Many of the essays in Camagay’s new book merely show the tip of the proverbial iceberg, pointing readers to the uncharted waters of primary sources in the National Archives of the Philippines. In the essay by Ma. Rita Lourdes Alfaro, she looks at bundles of documents that also caught my eye 40 years ago when I first ran my fingers through the catalog: aborto (abortion), infanticido (infanticide), homicidio (homicide), adulterio (adultery), and prostitucion (prostitution) that also include cases of vagrancy, undocumented women, and so-called “mujeres publicas (public women).” Alfaro shows how these seemingly banal archival classifications frame Filipinas, their passion, and their crimes within the male gaze of the colonial authorities. It is not just the content of the documents, but also the way they were written and understood at the time, that deserves closer investigation and reinterpretation.

See Also

Camagay’s essay “Disarming the Catalonans of Zambales during the 17th Century” deals with the confiscation of ritual vessels of the Catalonans/Babaylans by a priest, attempting to stamp out the precolonial religion by using children of the community to rat on their elders. An inventory of the different types of earthenware vessels used by the babaylan is supplied. This long-lost episode in Philippine history frames the difficulties the Church had in converting Filipinos from their old faith into Christianity. It is to be noted here that not all Catalonans or Babaylans were women, there were some labeled as “bayoguin,” who were male babaylan who cross-dressed or were described as men who “had the nature of women.” This is a footnote that gains relevance in contemporary LGBTQ issues.

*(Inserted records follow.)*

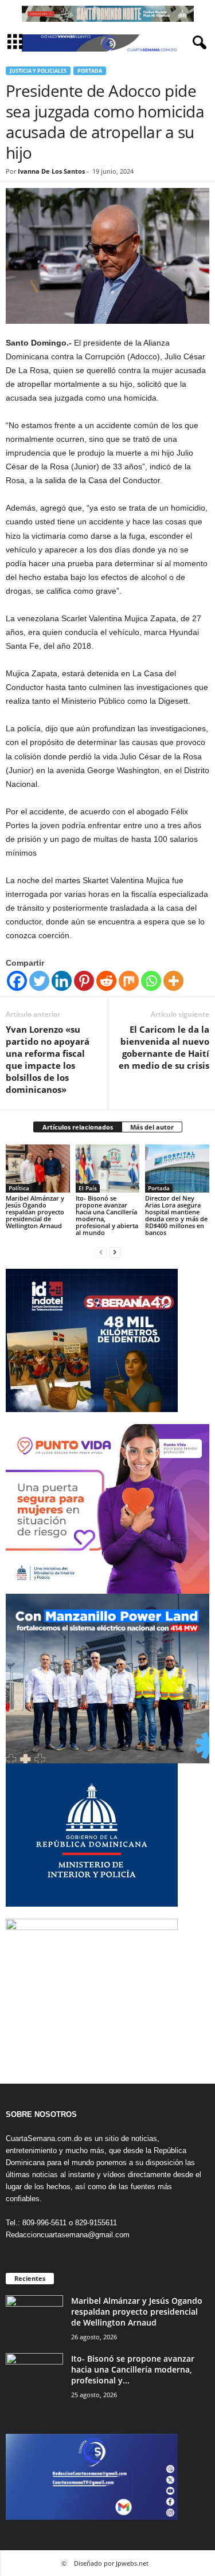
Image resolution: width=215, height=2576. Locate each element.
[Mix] (129, 981)
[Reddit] (106, 981)
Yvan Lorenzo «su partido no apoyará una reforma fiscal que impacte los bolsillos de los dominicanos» (47, 1059)
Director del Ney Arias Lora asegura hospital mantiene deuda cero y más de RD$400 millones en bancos (176, 1215)
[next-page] (114, 1252)
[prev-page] (101, 1252)
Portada (89, 71)
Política (19, 1188)
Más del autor (152, 1127)
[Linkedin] (62, 981)
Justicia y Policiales (38, 71)
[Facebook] (17, 981)
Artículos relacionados (77, 1127)
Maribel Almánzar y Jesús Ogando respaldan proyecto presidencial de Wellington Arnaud (35, 1212)
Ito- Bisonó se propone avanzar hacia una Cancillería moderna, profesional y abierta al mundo (107, 1215)
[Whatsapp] (151, 981)
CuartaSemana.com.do (44, 2138)
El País (88, 1188)
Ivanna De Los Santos (51, 171)
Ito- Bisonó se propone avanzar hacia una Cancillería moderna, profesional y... (132, 2369)
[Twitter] (39, 981)
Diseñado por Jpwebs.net (111, 2563)
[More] (173, 981)
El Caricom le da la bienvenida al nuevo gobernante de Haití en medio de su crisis (164, 1047)
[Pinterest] (84, 981)
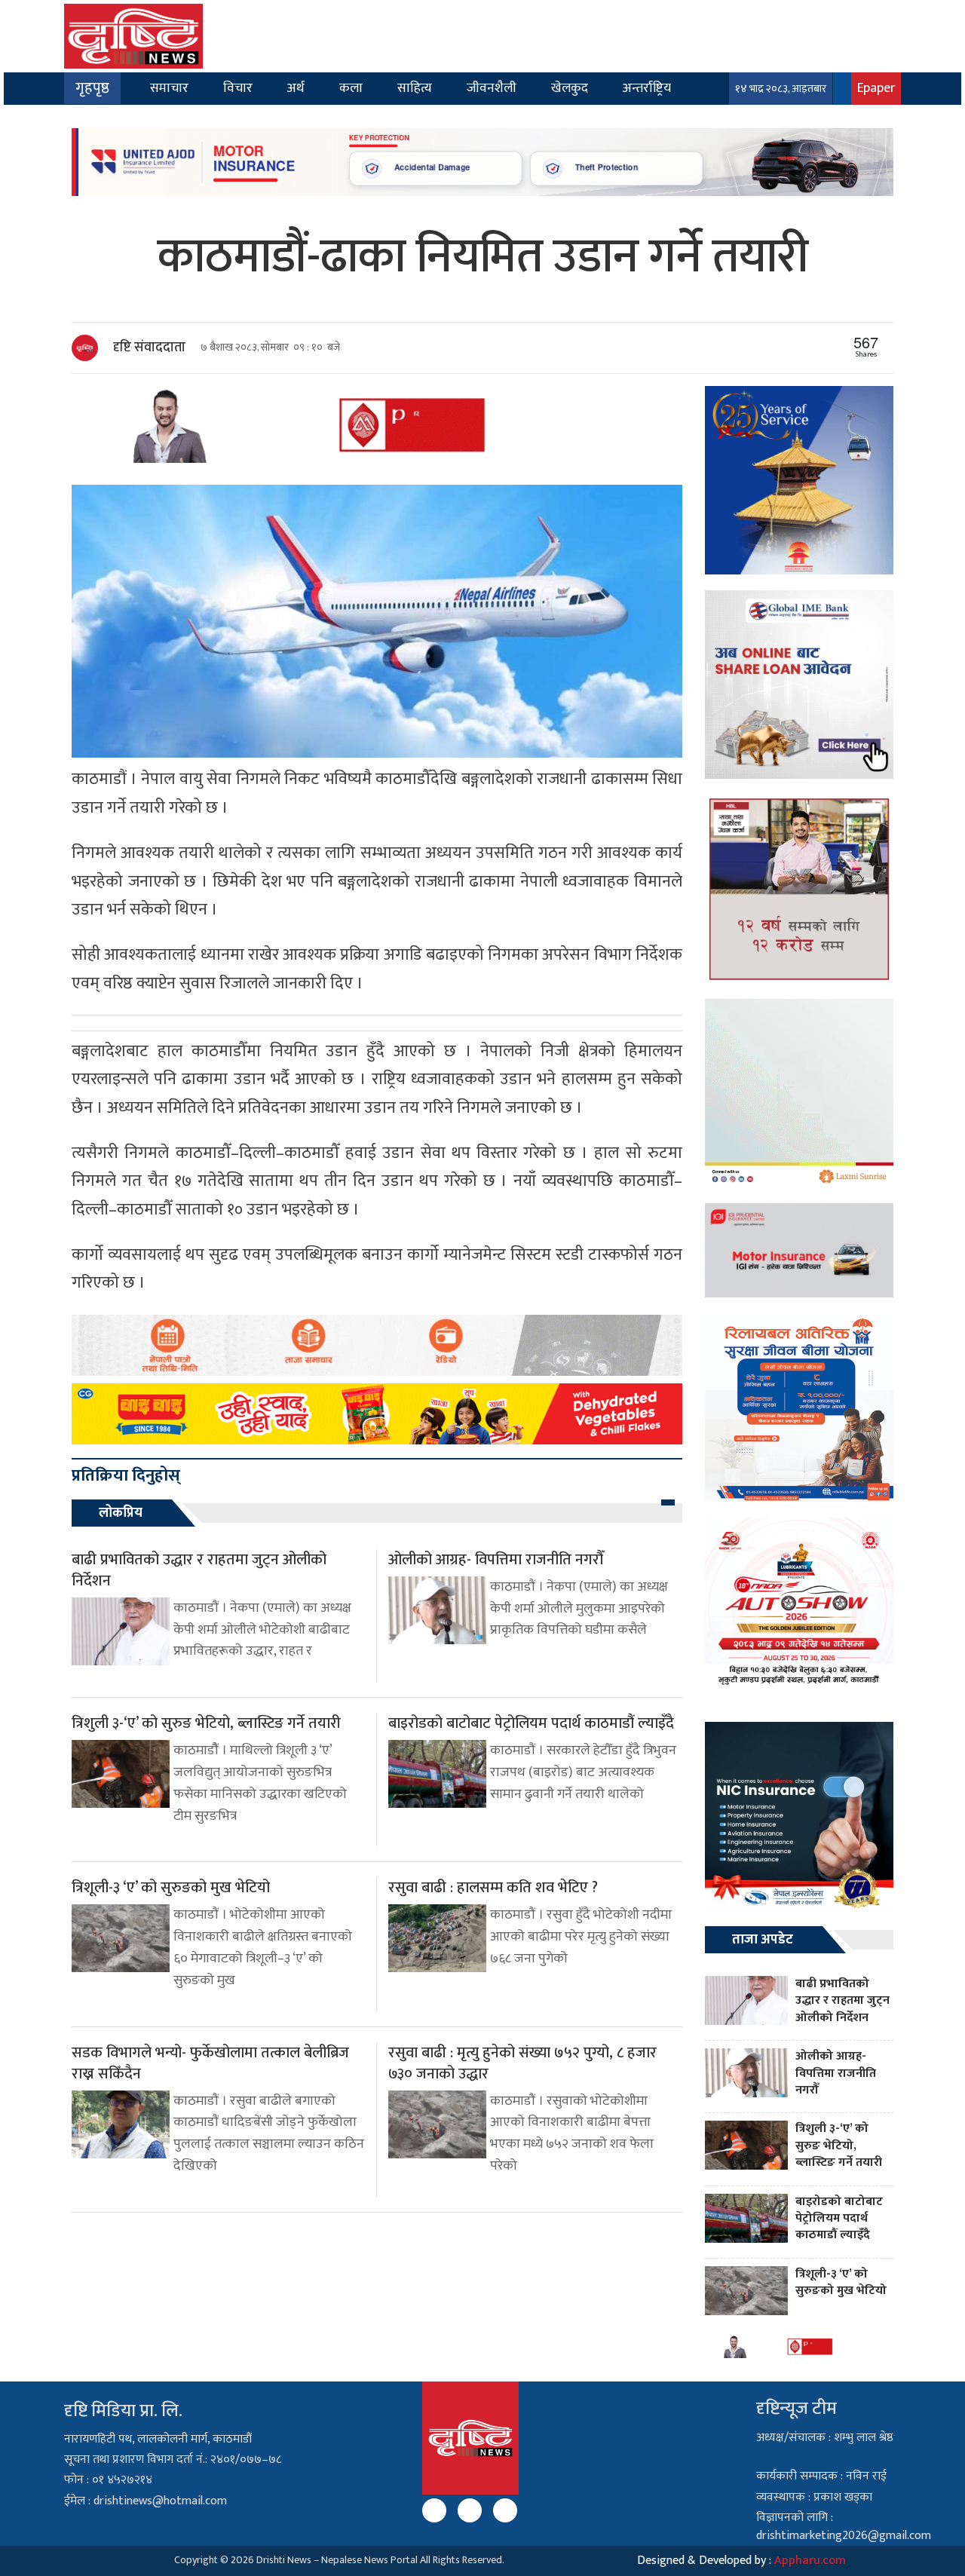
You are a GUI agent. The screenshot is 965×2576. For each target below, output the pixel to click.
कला (351, 88)
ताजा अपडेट (762, 1939)
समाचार (169, 88)
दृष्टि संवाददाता (149, 347)
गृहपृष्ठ (92, 88)
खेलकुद (569, 88)
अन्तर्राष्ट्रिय (647, 88)
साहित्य (414, 88)
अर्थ (296, 88)
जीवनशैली (491, 88)
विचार (238, 88)
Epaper (876, 88)
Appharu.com (810, 2560)
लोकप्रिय (120, 1513)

Mary Dorothy Jose revisits the way women are represented in accounts of the Philippine revolution, where some led men in battle as “generala” or “babaeng lalake.” Ma. Serena Diokno looks back on silences in history, focusing on Melchora Aquino, or “Tandang Sora,” who was only recognized in the 20th century. She has since appeared on banknotes, coins, stamps, textbooks, and monuments, her nickname is remembered. A far cry from the list of people arrested following the outbreak of the revolution in August 1896, when she was merely described as “a woman, a certain Sora.” From the margins and peripheries of Philippine history, the Filipina emerges to underscore what we now call HER-story.